(What you will do): Your output must consist of the records printed verbatim, with the pictures excluded.

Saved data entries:
=== Section Start ===
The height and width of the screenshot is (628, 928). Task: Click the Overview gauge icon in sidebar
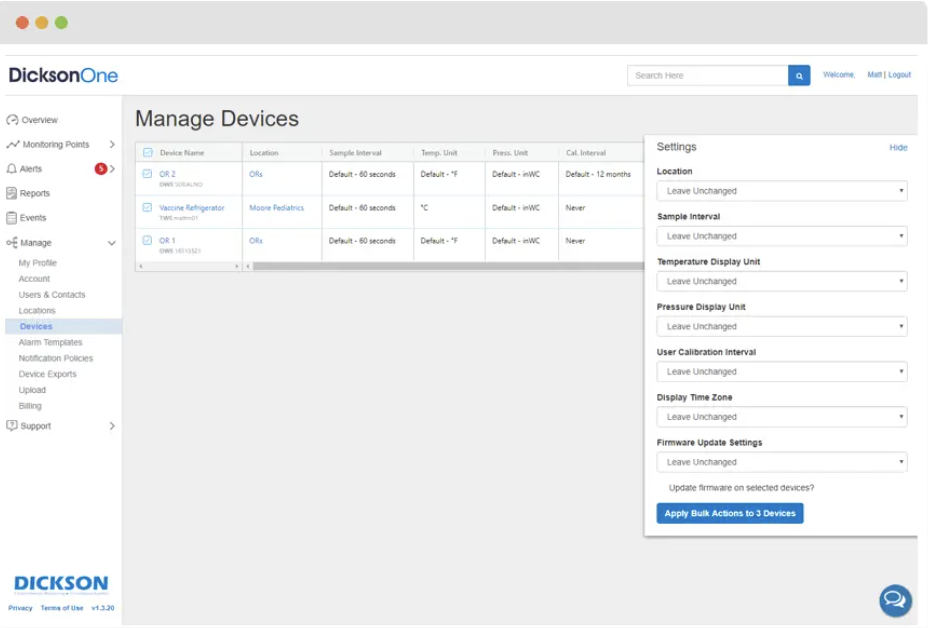click(12, 120)
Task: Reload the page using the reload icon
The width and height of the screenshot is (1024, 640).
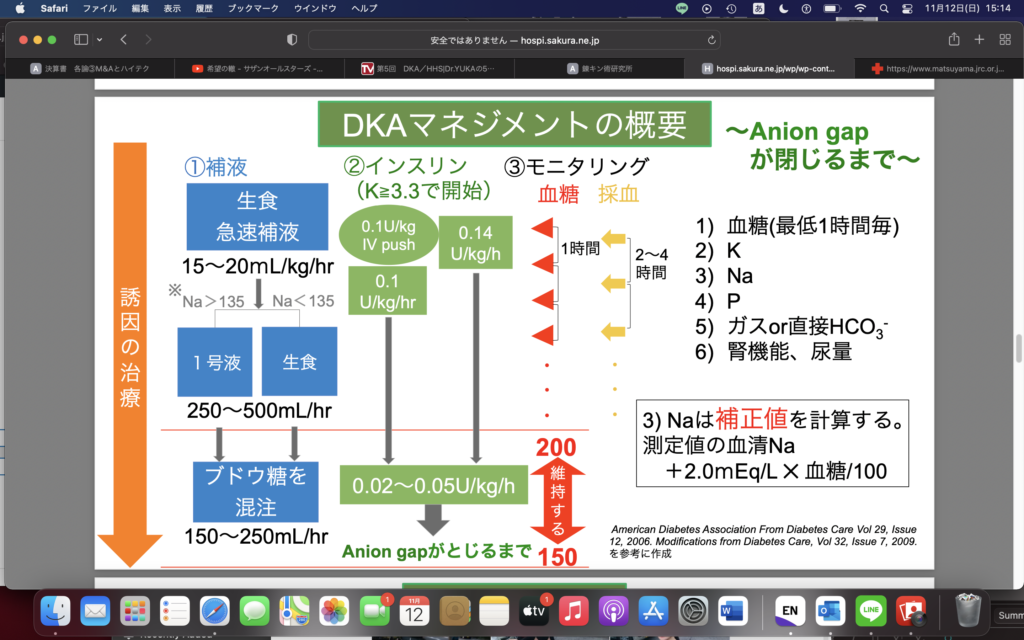Action: pyautogui.click(x=712, y=40)
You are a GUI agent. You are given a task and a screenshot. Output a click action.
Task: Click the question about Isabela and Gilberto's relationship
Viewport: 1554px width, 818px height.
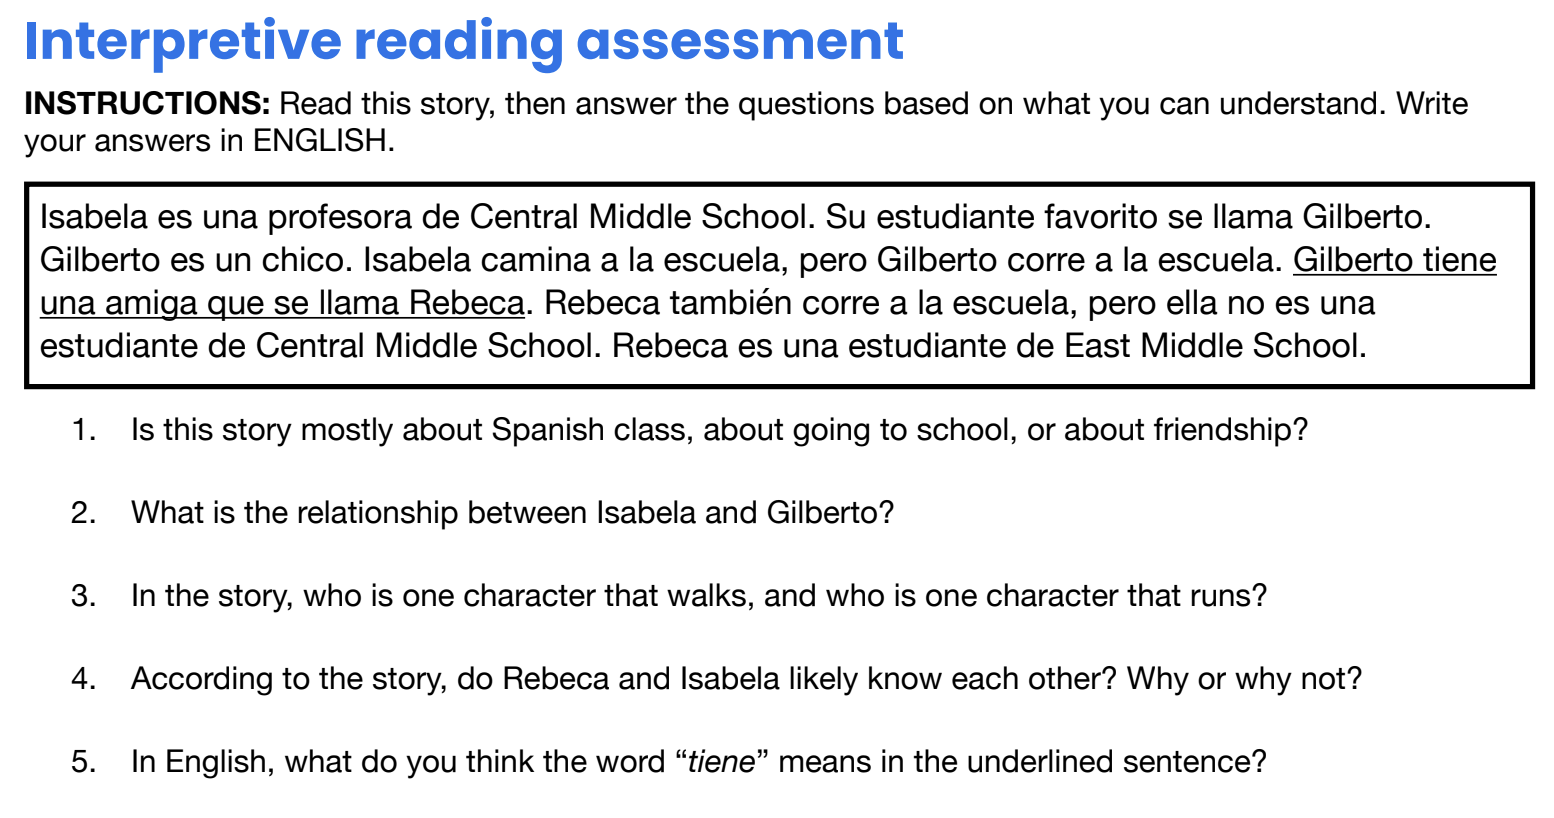(512, 513)
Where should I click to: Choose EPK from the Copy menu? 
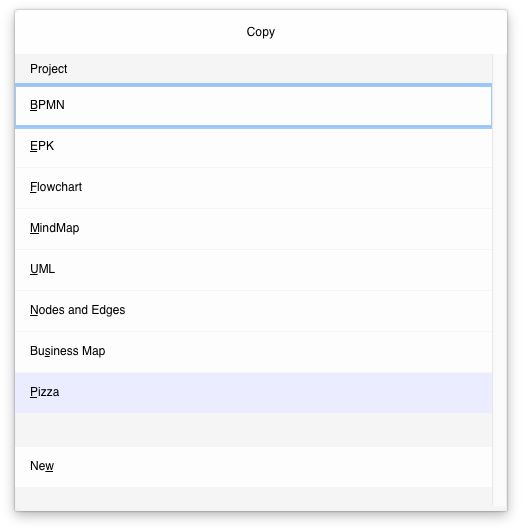tap(253, 147)
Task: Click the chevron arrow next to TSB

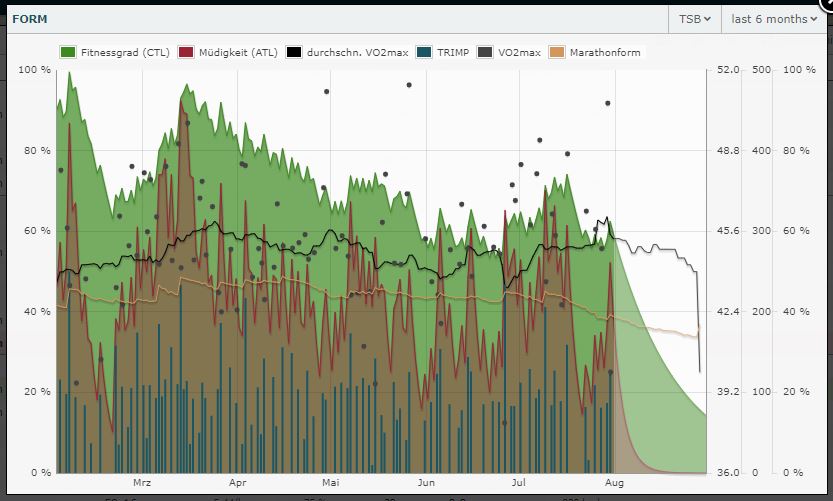Action: coord(707,19)
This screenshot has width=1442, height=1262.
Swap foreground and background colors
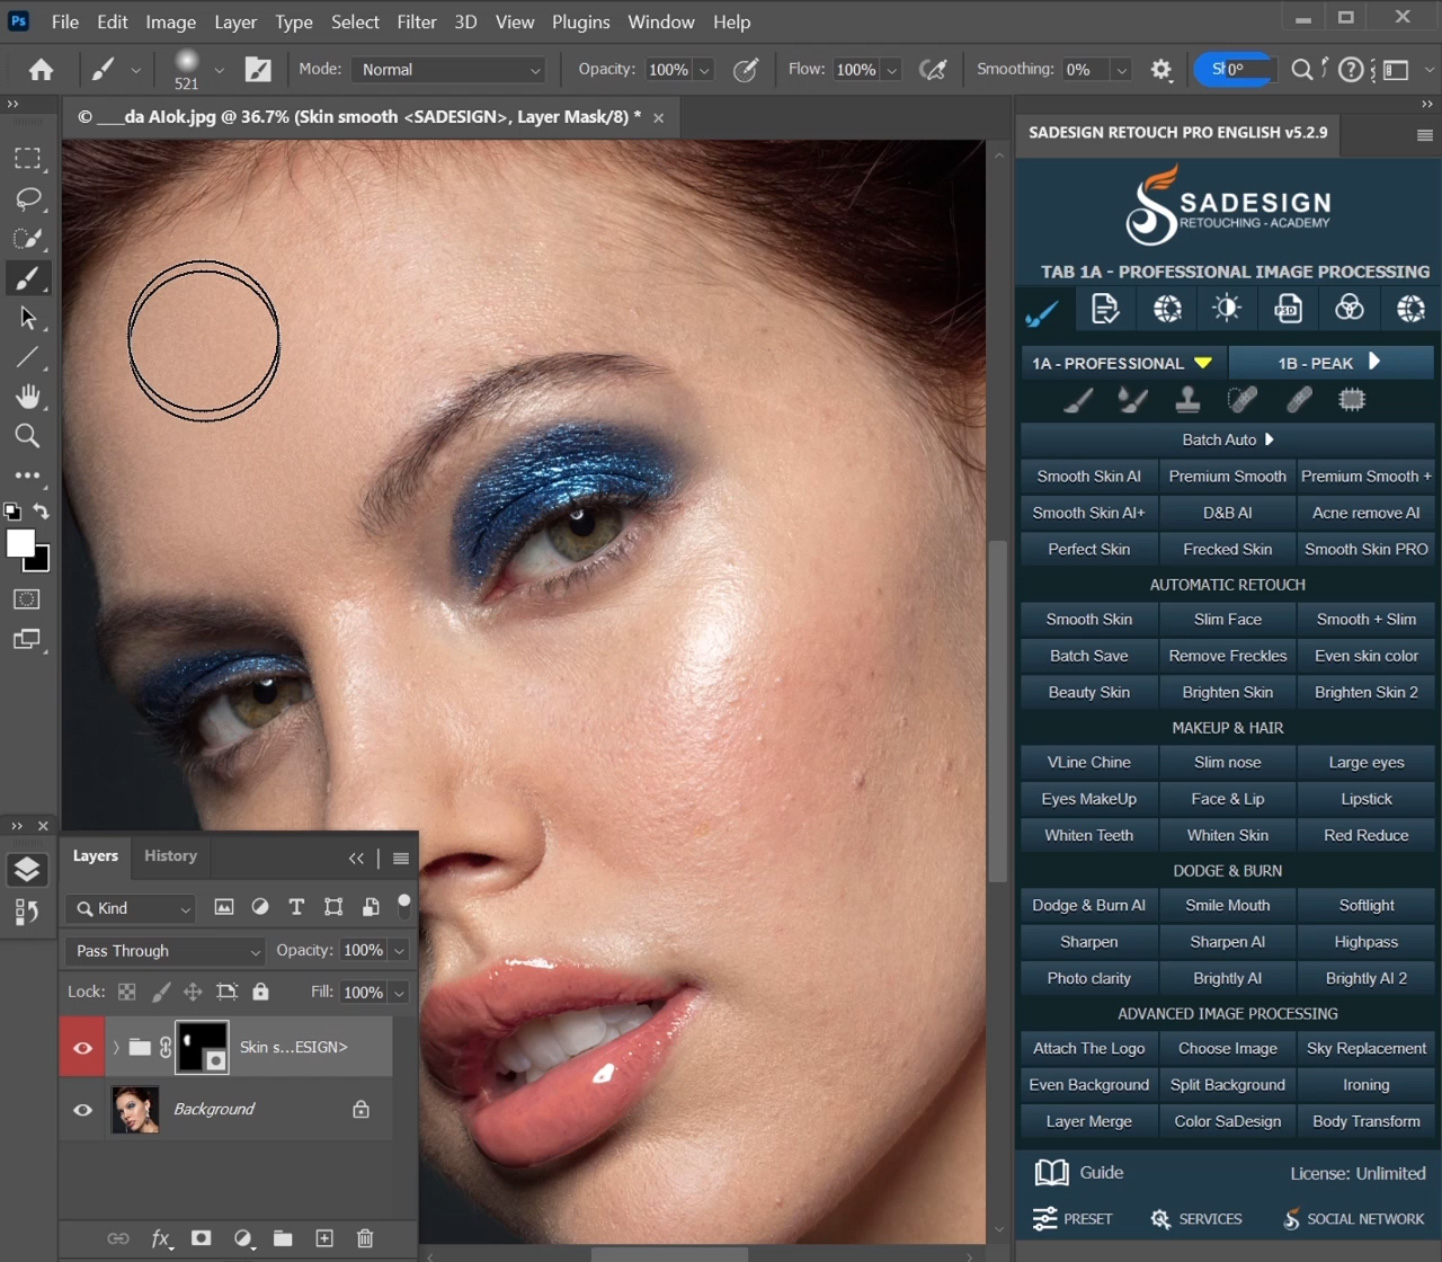coord(41,511)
=== Section End ===
(Task response):
The height and width of the screenshot is (628, 928). Task: Click the Overview gauge icon in sidebar
click(12, 120)
Task: Reload the page using the reload icon
The width and height of the screenshot is (1024, 640).
Action: pyautogui.click(x=712, y=40)
You are a GUI agent. You are given a task and a screenshot. Output a click action.
Task: Click the question about Isabela and Gilberto's relationship
Viewport: 1554px width, 818px height.
(512, 513)
Where should I click to: Choose EPK from the Copy menu? 
tap(253, 147)
Task: Click the chevron arrow next to TSB

Action: coord(707,19)
This screenshot has width=1442, height=1262.
Swap foreground and background colors
coord(41,511)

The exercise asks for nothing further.